Als we het vandaag de dag over AI hebben, hebben we het vaak over generatieve AI: kunstmatige intelligentie die content genereert. Tekst, beeld en geluid in al z’n digitale verschijningsvormen. Daarmee is het een verlengstuk geworden van het menselijk denk- en scheppingsvermogen. Bovendien is generatieve AI in tegenstelling tot de meeste traditionele vormen van kunstmatige intelligentie relatief simpel beschikbaar voor heel veel mensen. ‘Het is in razend tempo gewoon geworden,’ aldus Jasper Kars, senior beleidsmedewerker Data & AI bij het ministerie van Binnenlandse Zaken en Koninkrijksrelaties (BZK). ‘Waarbij het belangrijk is te onderkennen dat het hier om systeemtechnologie gaat. Dus om technologie die door de hele samenleving en economie, in alle domeinen en voor allerlei doeleinden gebruikt kan worden. Dat zorgt voor maatschappelijk debat en vraagt om sturing van de overheid.’
Binnen het verantwoordelijke directoraat-generaal Digitalisering en Overheidsorganisatie houdt Kars zich bezig met het AI-beleid voor de overheid. ‘In 2023 zijn we begonnen met een visievorming rond generatieve AI. Wat is het, wat verwachten we aan nieuwe ontwikkelingen, wat is de maatschappelijke impact van deze technologie; waarmee je al snel terechtkomt op het identificeren van kansen en risico’s.
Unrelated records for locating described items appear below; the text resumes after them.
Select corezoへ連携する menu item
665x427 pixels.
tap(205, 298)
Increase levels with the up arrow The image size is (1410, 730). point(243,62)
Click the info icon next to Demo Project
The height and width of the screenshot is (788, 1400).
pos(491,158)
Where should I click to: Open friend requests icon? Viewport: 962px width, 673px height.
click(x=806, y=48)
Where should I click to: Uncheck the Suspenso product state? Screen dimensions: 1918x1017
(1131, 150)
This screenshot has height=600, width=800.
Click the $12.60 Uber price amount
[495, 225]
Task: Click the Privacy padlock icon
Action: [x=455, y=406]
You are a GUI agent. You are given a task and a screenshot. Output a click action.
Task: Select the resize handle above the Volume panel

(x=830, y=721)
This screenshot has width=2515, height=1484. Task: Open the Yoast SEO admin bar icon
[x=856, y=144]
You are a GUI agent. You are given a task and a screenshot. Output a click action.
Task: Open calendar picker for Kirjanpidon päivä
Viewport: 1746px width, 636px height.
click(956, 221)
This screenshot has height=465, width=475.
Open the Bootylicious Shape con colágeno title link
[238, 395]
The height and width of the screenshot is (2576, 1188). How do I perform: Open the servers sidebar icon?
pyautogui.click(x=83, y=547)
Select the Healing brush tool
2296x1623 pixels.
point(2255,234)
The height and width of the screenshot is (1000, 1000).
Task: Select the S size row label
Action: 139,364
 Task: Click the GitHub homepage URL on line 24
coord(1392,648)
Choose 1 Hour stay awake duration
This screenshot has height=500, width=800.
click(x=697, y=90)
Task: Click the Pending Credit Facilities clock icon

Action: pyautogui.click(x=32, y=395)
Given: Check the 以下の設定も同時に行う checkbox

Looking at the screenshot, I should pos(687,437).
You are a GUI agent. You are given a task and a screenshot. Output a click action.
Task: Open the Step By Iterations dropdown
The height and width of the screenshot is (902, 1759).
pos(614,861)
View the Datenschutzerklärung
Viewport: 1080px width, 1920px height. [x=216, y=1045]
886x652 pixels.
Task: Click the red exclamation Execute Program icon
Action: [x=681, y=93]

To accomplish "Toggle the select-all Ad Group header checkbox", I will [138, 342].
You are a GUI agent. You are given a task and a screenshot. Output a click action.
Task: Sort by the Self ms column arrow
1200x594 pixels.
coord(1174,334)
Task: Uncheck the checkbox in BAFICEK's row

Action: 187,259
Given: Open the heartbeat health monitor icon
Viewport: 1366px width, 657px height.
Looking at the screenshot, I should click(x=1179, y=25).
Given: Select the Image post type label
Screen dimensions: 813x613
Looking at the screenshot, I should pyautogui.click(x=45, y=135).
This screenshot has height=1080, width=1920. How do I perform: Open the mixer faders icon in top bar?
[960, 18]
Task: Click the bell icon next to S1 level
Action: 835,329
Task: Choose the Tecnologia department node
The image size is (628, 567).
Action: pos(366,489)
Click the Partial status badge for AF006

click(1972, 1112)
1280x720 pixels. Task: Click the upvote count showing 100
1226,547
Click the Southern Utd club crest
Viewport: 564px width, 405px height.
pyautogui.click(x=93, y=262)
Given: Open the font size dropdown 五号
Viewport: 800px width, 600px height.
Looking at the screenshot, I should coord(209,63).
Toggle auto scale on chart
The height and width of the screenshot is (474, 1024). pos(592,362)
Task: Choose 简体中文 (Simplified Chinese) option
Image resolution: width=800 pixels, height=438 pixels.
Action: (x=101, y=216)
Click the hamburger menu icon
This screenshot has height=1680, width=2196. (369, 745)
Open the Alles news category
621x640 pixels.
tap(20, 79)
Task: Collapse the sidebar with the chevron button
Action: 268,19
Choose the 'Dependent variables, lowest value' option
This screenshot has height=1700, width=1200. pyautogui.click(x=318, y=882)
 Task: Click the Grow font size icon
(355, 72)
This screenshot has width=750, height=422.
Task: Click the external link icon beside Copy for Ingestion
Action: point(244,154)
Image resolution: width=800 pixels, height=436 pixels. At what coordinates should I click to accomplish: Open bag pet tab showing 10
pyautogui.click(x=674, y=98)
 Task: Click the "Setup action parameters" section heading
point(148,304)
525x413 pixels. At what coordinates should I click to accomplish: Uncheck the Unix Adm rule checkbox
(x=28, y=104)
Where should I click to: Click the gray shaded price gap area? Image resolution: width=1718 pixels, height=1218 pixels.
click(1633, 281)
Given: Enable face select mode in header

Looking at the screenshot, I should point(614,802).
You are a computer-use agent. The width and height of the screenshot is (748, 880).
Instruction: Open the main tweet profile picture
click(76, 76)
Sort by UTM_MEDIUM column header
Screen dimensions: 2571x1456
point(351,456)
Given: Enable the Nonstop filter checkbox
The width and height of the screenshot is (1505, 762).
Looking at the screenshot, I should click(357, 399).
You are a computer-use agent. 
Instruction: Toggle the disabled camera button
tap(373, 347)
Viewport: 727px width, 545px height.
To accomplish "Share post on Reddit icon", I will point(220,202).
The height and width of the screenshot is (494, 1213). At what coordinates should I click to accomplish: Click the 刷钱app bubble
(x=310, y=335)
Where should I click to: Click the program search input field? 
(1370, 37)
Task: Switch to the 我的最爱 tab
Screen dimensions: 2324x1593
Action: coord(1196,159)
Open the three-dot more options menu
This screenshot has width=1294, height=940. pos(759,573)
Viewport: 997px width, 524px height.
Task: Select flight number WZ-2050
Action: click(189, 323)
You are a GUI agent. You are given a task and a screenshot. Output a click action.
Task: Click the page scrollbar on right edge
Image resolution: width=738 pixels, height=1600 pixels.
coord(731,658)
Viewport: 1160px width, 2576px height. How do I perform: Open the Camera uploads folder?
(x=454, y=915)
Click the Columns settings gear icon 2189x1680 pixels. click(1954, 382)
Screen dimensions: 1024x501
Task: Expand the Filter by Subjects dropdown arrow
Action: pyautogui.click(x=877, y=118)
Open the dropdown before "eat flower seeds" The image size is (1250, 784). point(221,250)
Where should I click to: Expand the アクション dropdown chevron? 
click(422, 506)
Dat alles in de context van huidige en toekomstige regelgeving en beleid, zowel nationaal als op Europees niveau. Daar komen de recente geopolitieke ontwikkelingen bij die nopen tot een discussie over digitale autonomie.’
Niet naïef zijn
Vanwege de eerdergenoemde wijdverbreide beschikbaarheid en de ontwikkelsnelheid van de technologie is er niet veel tijd voor verkenning en visievorming. ‘Een overheid die wil sturen moet meer doen dan signaleren. Daarom zijn we snel naar de fase van experimenteren gegaan. Overheden organiseren pilots, bijvoorbeeld met interne en externe chatbots, met AI-assistenten, met testen van betrouwbare en transparante AI-modellen en tools. Vooral om te beproeven tegen welke dilemma’s ambtenaren oplopen als ze generatieve AI in hun werk inzetten. We zien allerlei ontwikkelingen in de samenleving waar AI een rol in heeft of zal hebben, zoals efficiëntere werkvormen en een veranderende arbeidsmarkt. Een adaptieve overheid kijkt daarnaar. We moeten stimuleren, aanjagen, versnellen. De vruchten plukken van nieuwe technologie zonder naïef te zijn.’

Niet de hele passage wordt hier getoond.